▶ _Recorded information_:
• • •
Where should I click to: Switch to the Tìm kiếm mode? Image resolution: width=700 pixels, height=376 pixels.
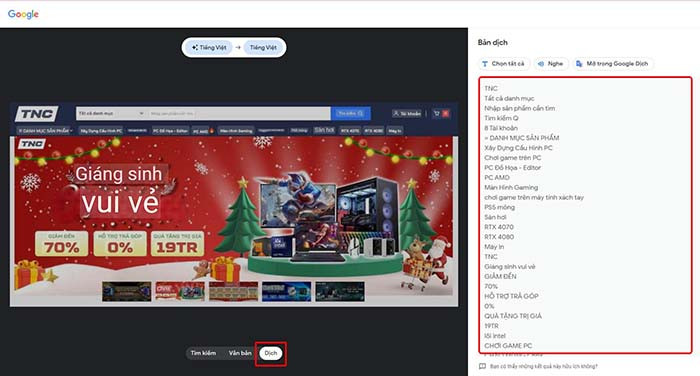(x=203, y=353)
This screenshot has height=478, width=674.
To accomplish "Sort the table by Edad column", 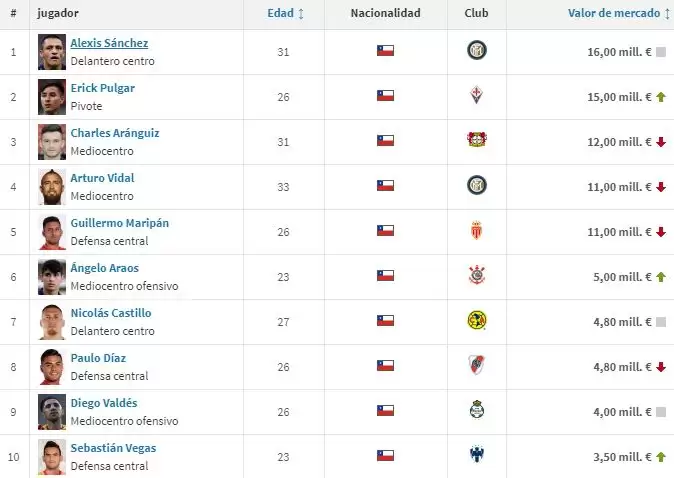I will click(x=286, y=13).
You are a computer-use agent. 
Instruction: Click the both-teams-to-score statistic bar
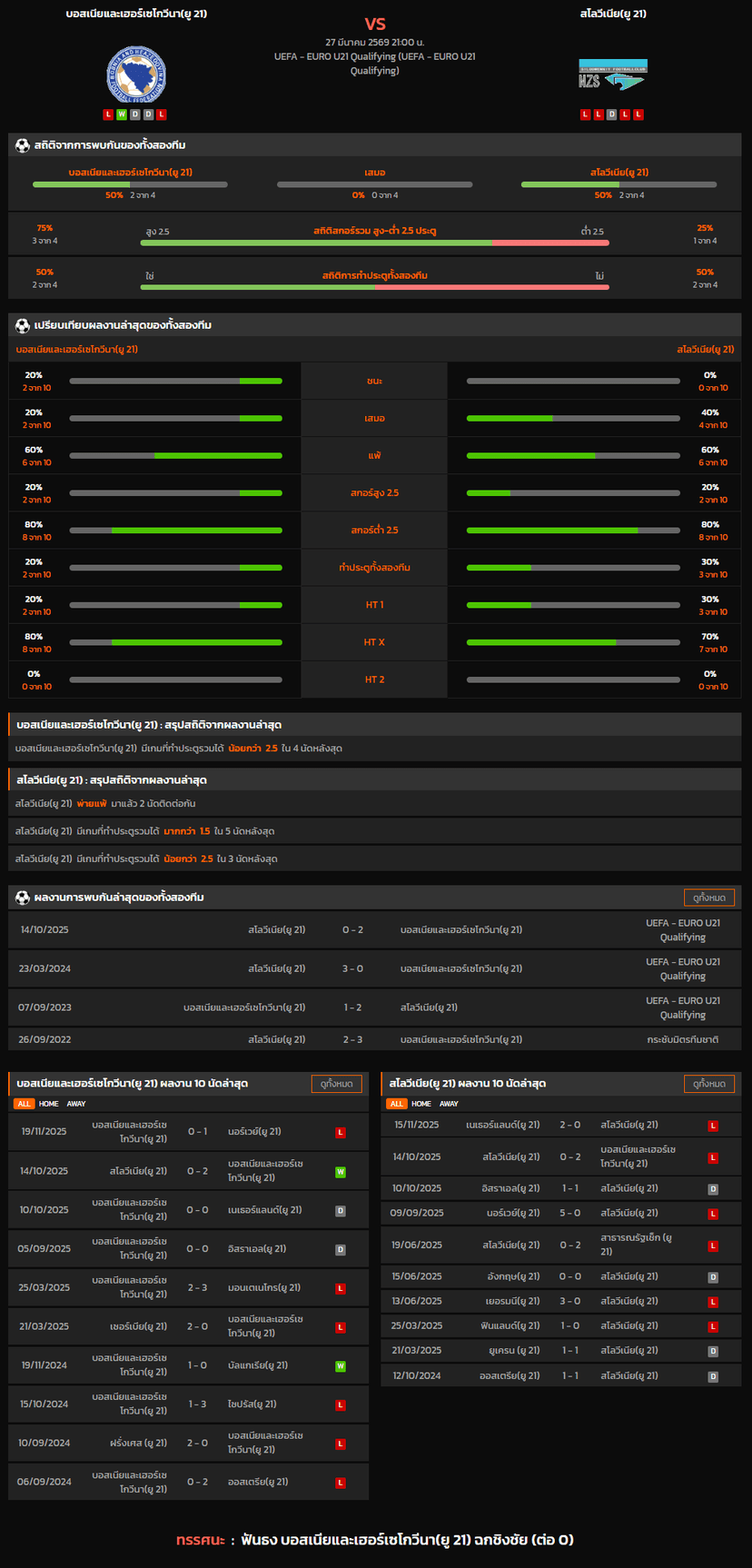tap(374, 287)

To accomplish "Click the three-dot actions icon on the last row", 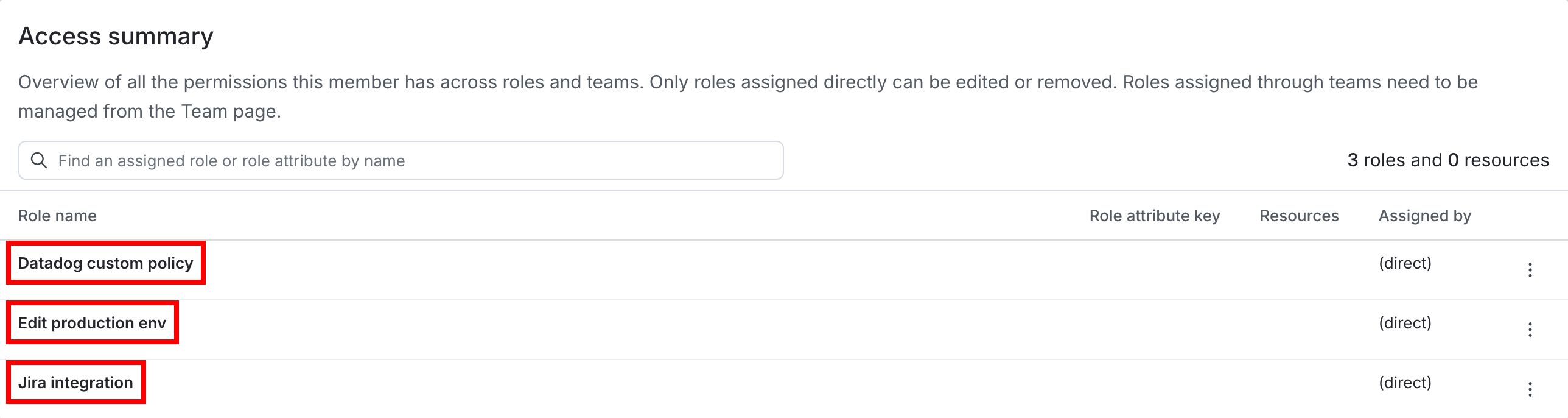I will pos(1530,388).
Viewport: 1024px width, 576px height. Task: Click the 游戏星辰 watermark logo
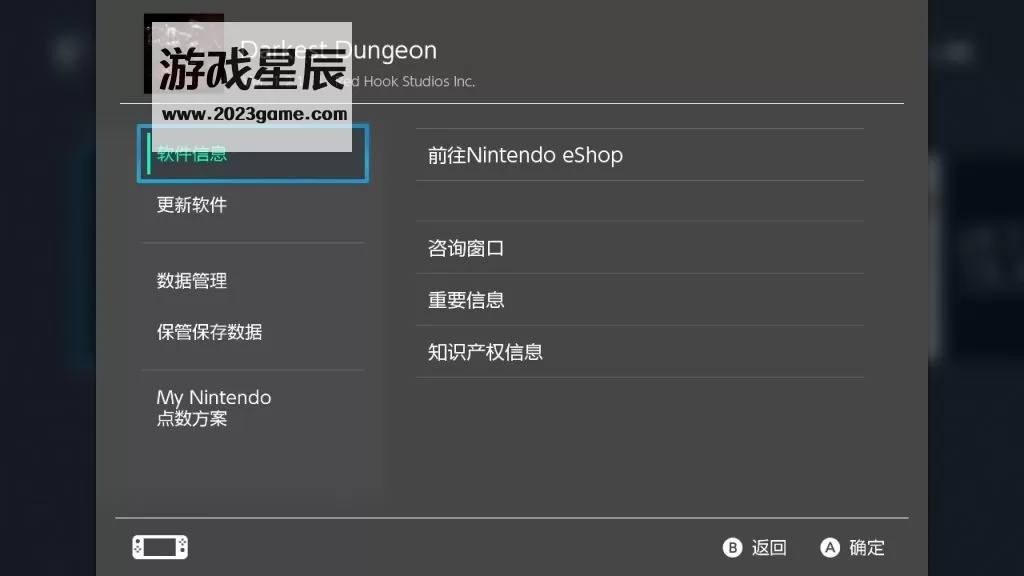pyautogui.click(x=252, y=67)
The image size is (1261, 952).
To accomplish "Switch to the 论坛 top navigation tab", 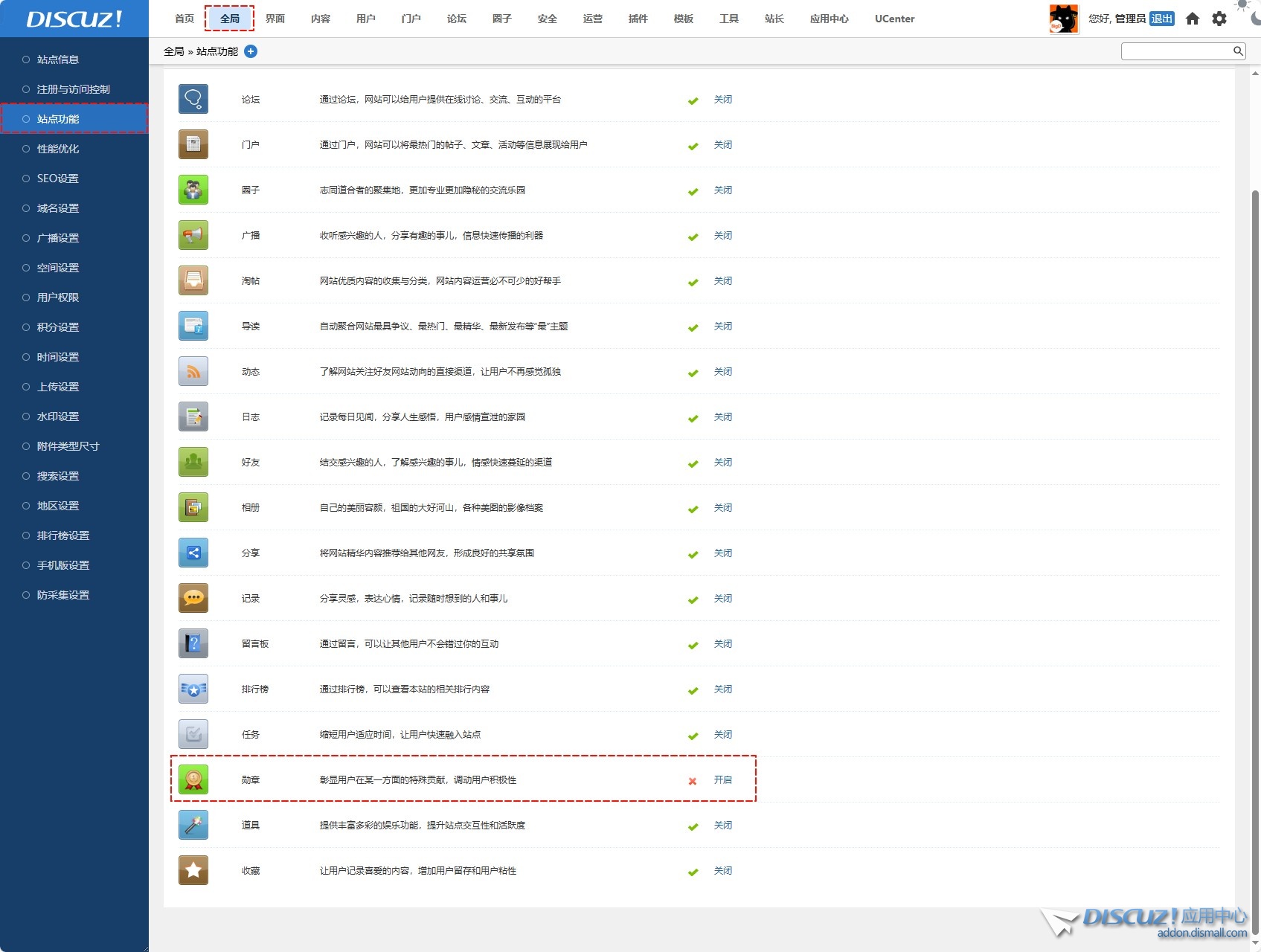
• • •
Exactly the lines from the one containing "Viewport: 1024px width, 576px" through the last line of the data above should be output, both ends included, with every picture left out.

Viewport: 1024px width, 576px height. Task: Click the 游戏星辰 watermark logo
pyautogui.click(x=252, y=67)
The image size is (1261, 952).
To accomplish "Switch to the 论坛 top navigation tab", 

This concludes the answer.